- _Work instructions_
Everything from the line holding "Where should I click to: Click the ephemeral" through the last line of the records should be repeated word for word, and pictures should be omitted.
------ Provided entries
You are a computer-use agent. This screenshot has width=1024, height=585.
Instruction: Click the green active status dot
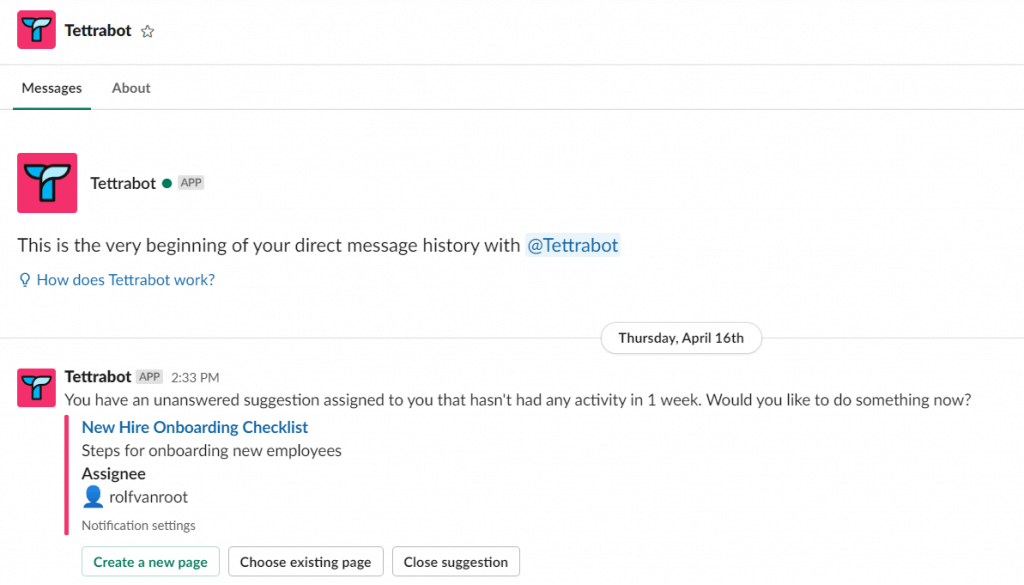coord(167,184)

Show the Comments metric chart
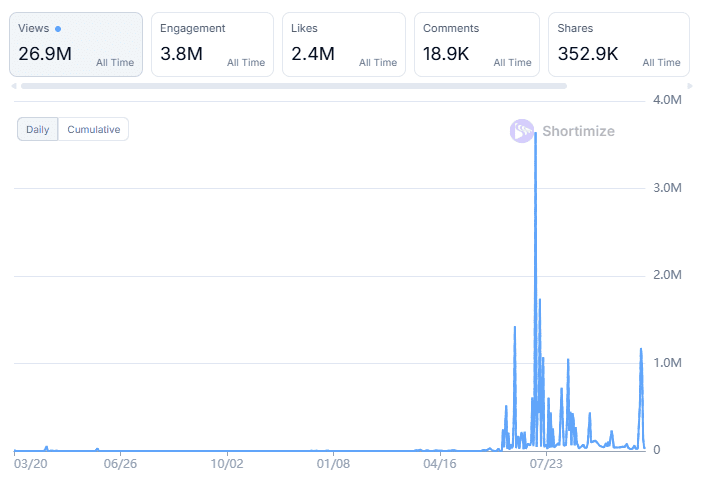click(475, 44)
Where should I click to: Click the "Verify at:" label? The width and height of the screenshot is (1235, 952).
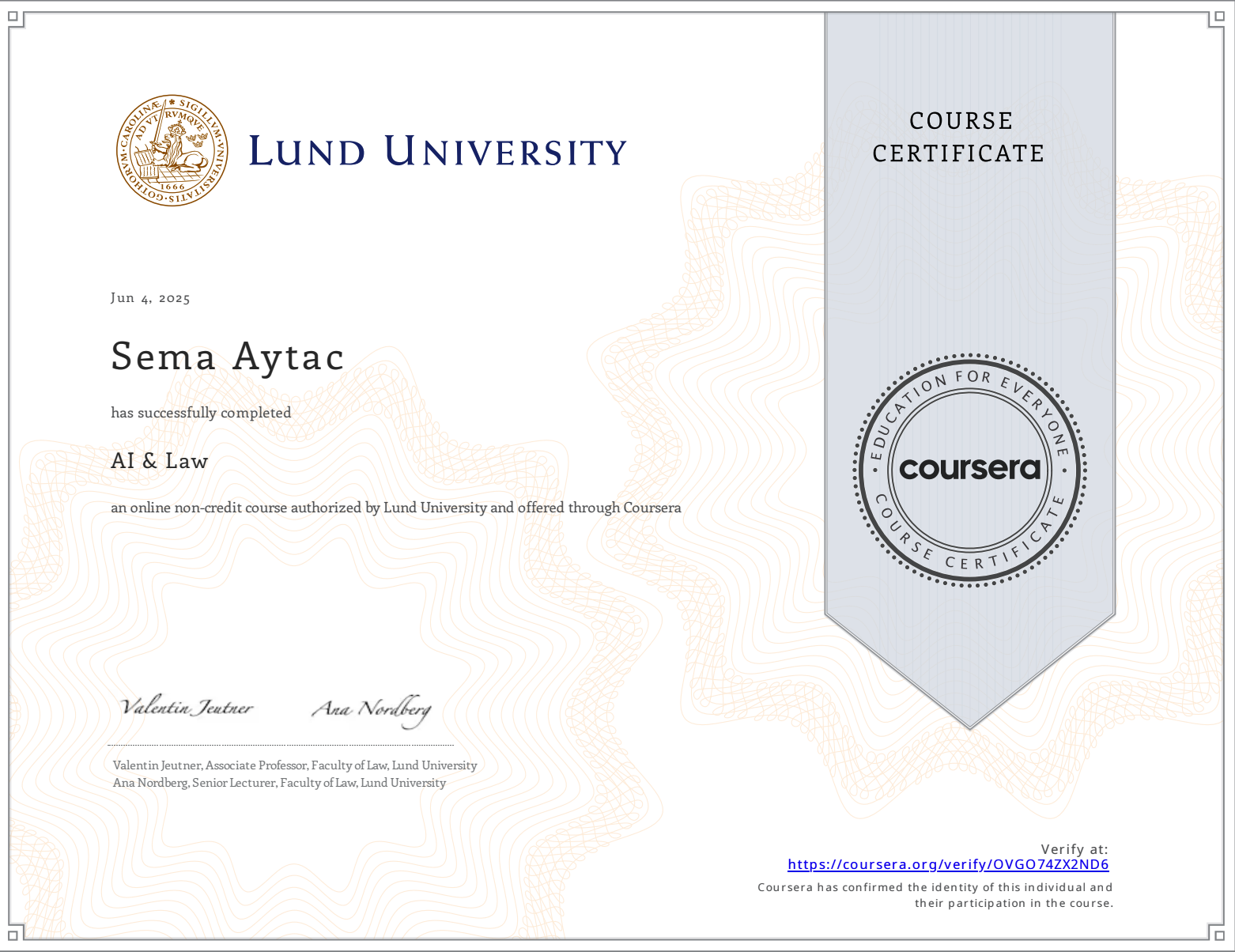coord(1074,849)
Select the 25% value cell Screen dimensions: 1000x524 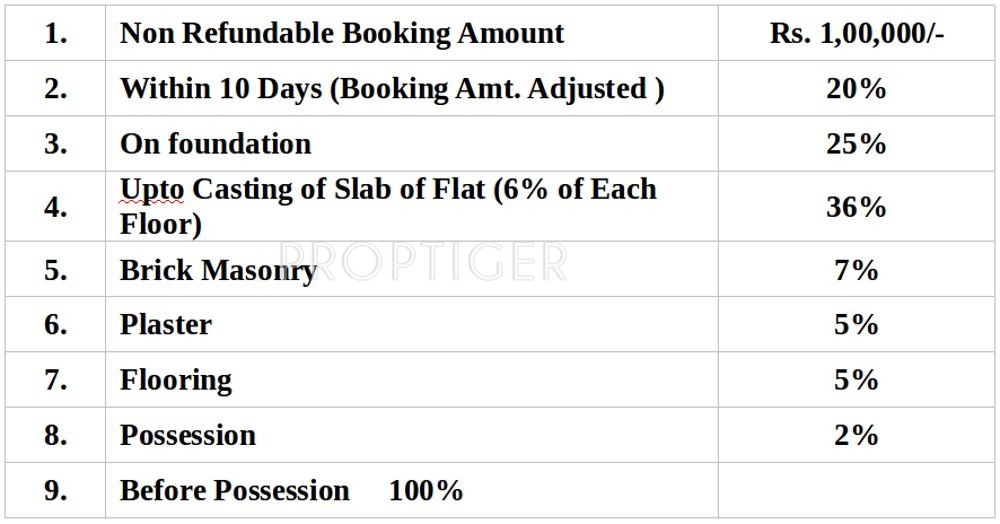tap(857, 144)
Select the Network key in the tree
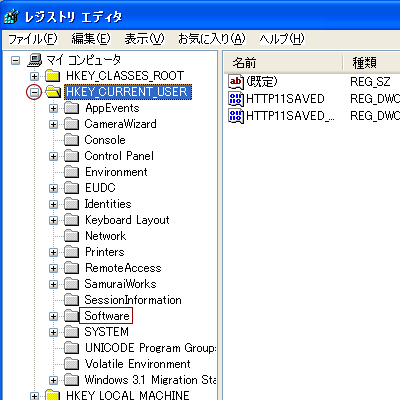This screenshot has height=400, width=400. point(105,236)
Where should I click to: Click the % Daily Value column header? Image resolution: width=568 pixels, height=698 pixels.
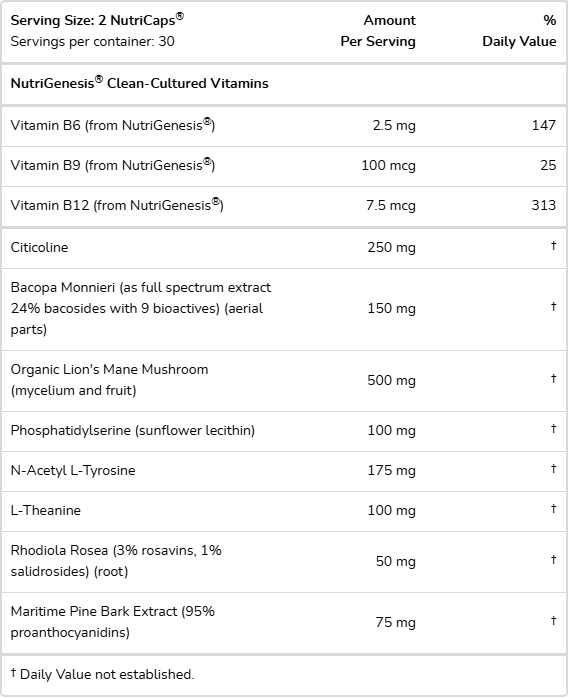[x=519, y=31]
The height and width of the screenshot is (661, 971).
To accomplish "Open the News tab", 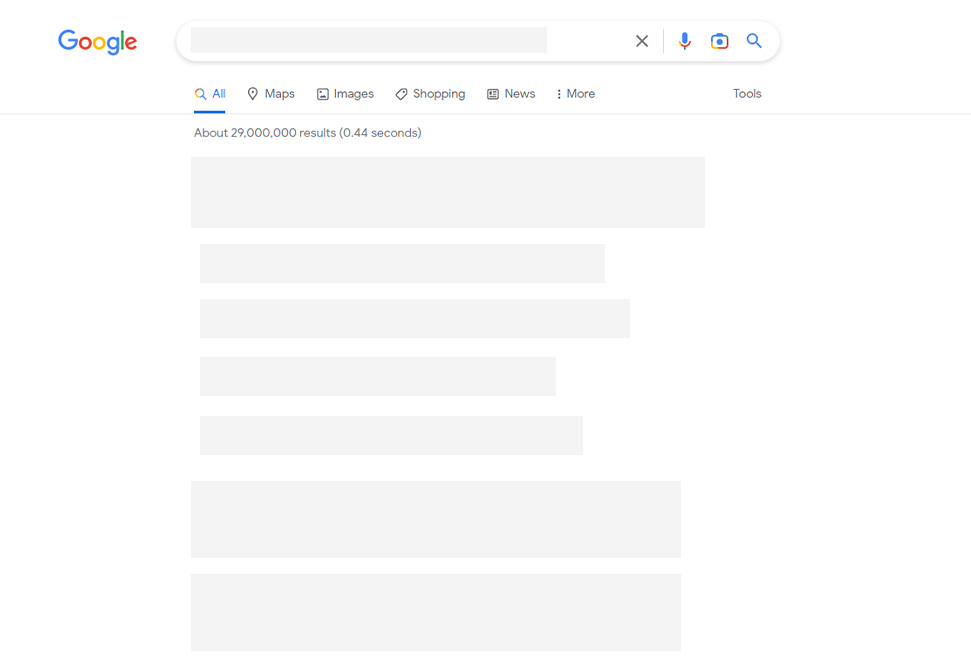I will click(510, 94).
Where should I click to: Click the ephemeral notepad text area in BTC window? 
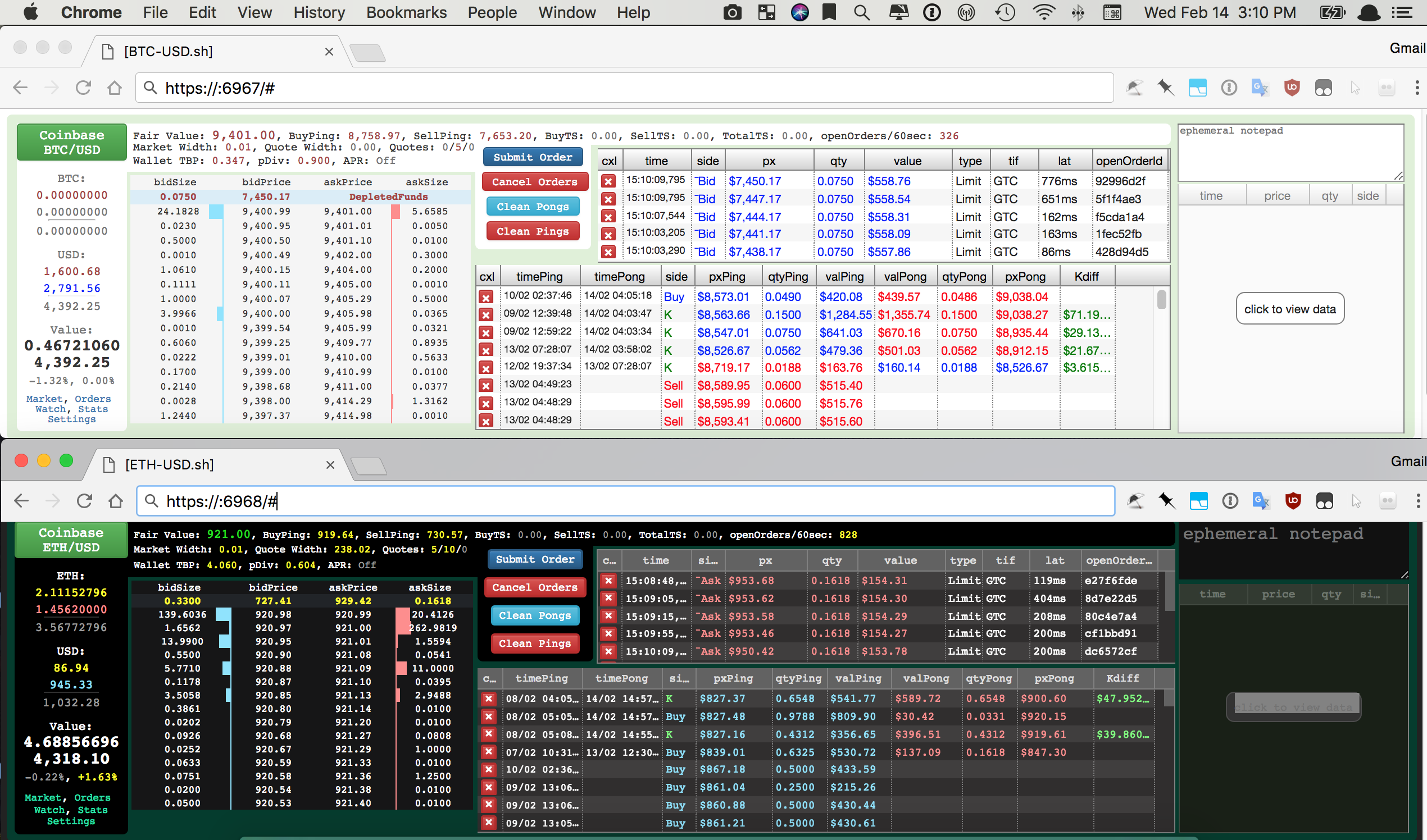pos(1290,153)
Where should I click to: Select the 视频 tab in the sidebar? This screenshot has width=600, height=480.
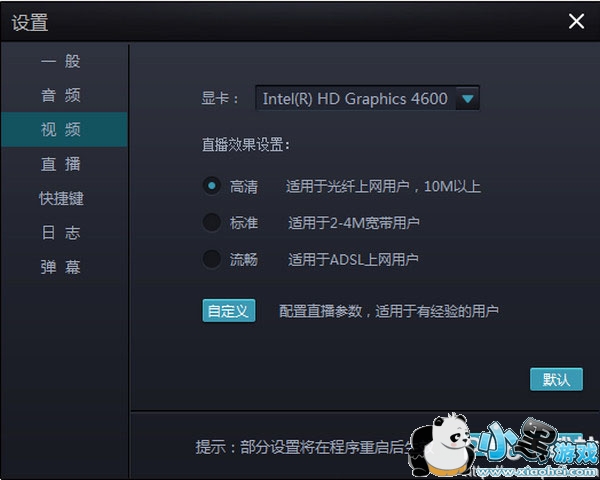coord(62,130)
------------
- _Response to the exercise_
Where should I click to: Click the ephemeral notepad text area in BTC window? 
pos(1290,153)
Where should I click to: Select the 视频 tab in the sidebar? This screenshot has width=600, height=480.
coord(62,130)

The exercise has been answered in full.